The CFO had previously met with E78 resources in an informal setting, and realized that the skills needed to coach and mentor the proposed technology and risk leader after the CFO’s departure were readily available. The CFO secured E78 technology and risk partners in an advisory engagement to rapidly assess the proposed technology leader, understand the barriers to success in all of the key initiatives, and provide the support necessary to ensure the new leader’s success in the organization. The engagement was set to last six months.

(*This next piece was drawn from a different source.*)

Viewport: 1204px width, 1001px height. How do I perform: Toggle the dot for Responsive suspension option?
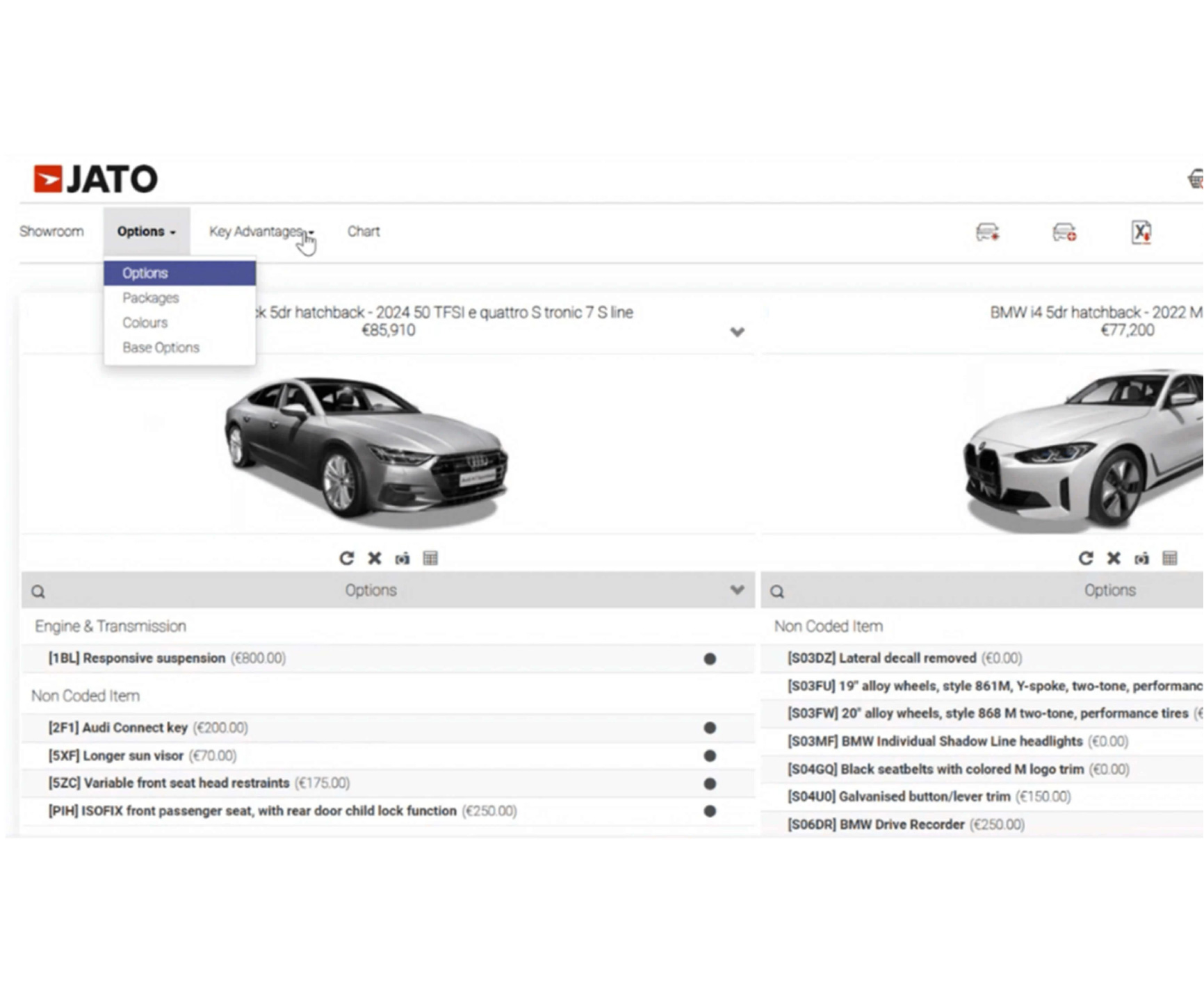click(710, 658)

The ERP implementation plan was approved and initiated six months after the CFO’s departure, just as the advisory engagement was ending. The E78 advisor and the new technology leader rapidly implemented plans of communication internally with the technology and security functions, and externally with business partners to ensure proper alignment and prioritization of activities. As a part of the financial audit at the end of the year, one full quarter after the advisory engagement was completed, the auditors pointed out only two minor technology issues that were rapidly addressed and gave the company a clean result in their audit report. The shareholder fully completed acquisition of the company nine months after the end of the advisory engagement. Every facet of the presenting challenges was answered in a completely satisfactory and positive way. The new technology leader is recognized for his ability and skill in managing the business of technology, reducing risk, and partnering strongly throughout the organization on all business automation initiatives.